Of course I am being facetious, but the end of your degree is actually the first step on a very long road ahead. You need to accept that for the first three to five years you will be confused and shrouded in self-doubt, constantly second guessing yourself as you struggle to make sense of the monumental amount of information you will be asked to absorb and comprehend.
Fight through that self-doubt. You’re going to be fine.
Grit your teeth, keep your eyes and ears open, commit to your growth, focus on your development and absorb as much as you can as quickly as you can, and before you know it you will have set the foundations of your career.
2. Site Experience, Site Experience, Site Experience
In case it wasn’t emphasised enough, you’ve got to get site experience. It is unbelievable how important working in the field can be. Get on site and get dirty. For the first six months to a year, work as a labourer if you must, it doesn’t matter, just get out there. Site work will give you incredible insight that an office environment simply can’t, plus it will enable you to think beyond the numbers and formulas and expose you to factors and parameters you won’t learn from a text book.
3. A Strong Work Ethic Is Mandatory
As an engineer, you will encounter countless variations of never ending problems from demanding clients that set ‘yesterday’ deadlines in an industry where competition grows exponentially, thanks to the wonders of ever changing technology.
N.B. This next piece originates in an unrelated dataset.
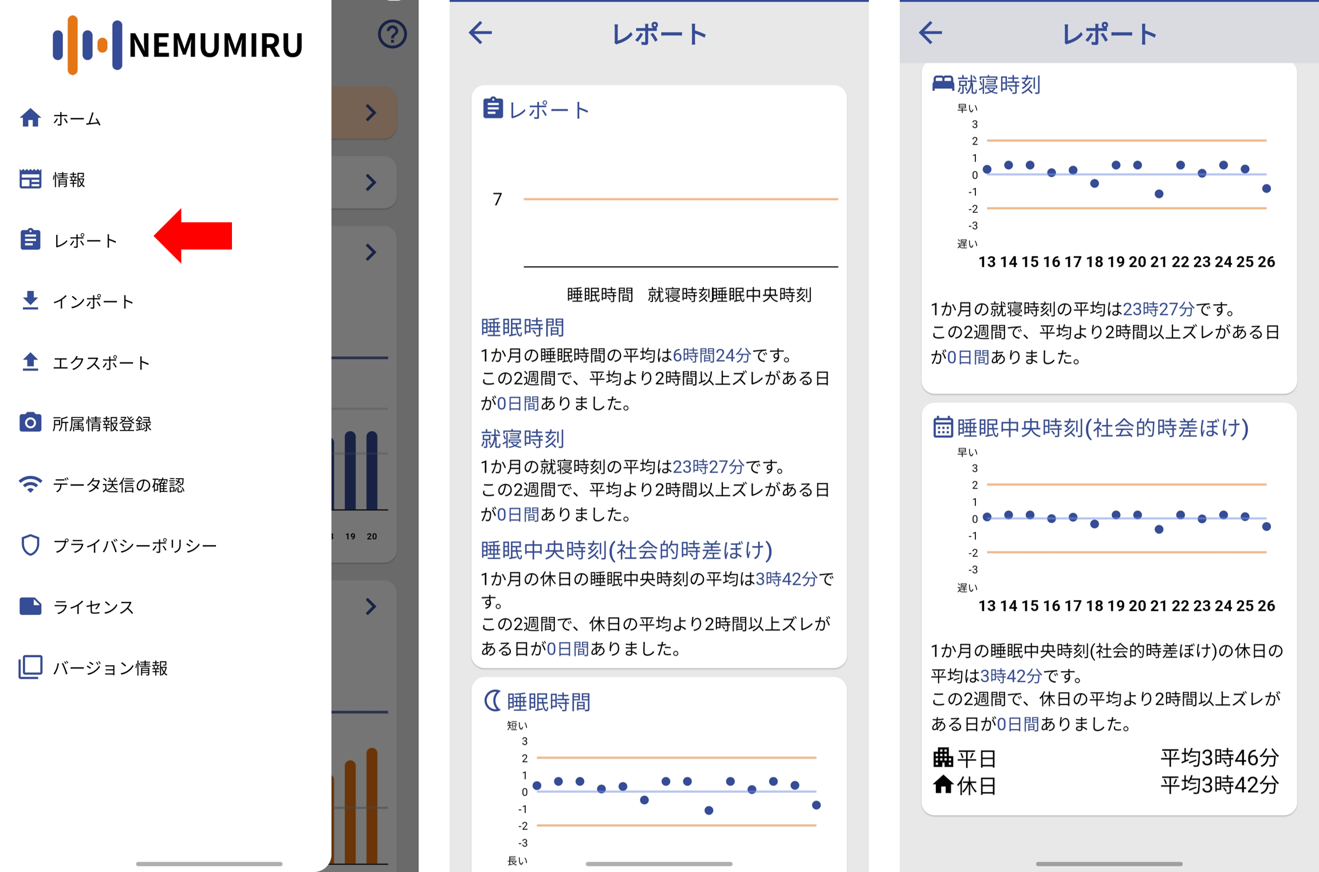Select レポート from the navigation menu
Screen dimensions: 1319x872
[86, 240]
There is simply too much information to process, and of course there never is enough time, so believe me when I tell you that 9-5 won’t cut it. Success requires early starts and late finishes, so forget about looking at your watch and repeat this mantra over and over:
COMMIT, FOCUS, ABSORB
4. Modern Tech is A Double Edge Sword So Measure Twice Cut Once
One of the great things about modern engineering is the vast number of advanced tools we have at our disposal. Computers and modern technology have allowed us to tackle complex problems, communicate big ideas and share results faster and more efficiently than ever before.
In fact this piece was typed on a laptop connected to the internet via my Australian mobile phone connected to the Chinese network whilst sitting in a bullet train travelling at 305km/hr heading to Shenzhen to meet with Chinese engineering colleagues to discuss new concrete and steel technology.
Unfortunately, surrounded by all the modern tools, an engineer can become lazy and too trusting of the solution on the screen. Whether it’s a complex FEM program or a simple spreadsheet, you must develop a full and comprehensive understanding of the input ‘language’ to properly interpret the output results.
Do not rush to the keyboard before first developing your understanding of engineering philosophy and a ‘feel’ for the numbers.
My advice is simple, respect technology, don’t be afraid to use it, but apply a healthy dose of scepticism when reviewing the output file, and if it doesn’t ‘feel’ right, then check it with a hand calculation. Then check it again.
5. Money Money Money Money Money
Do not let money be the main factor which determines the course of your career, because when you’re starting out, you will not be impressed by your pay cheque.
Don’t worry about money during the early stages.
First choose the branch/sector of your engineering discipline which most interests you, then focus on developing your skills and technical abilities.
It’s no secret or special advice, love your job and it won’t feel like work, and before you know it your knowledge base and ‘abilities’ will start expanding exponentially and you will become more ‘valuable’ to an organisation.
That’s when you start seeing the bigger numbers and that’s when other options start to appear.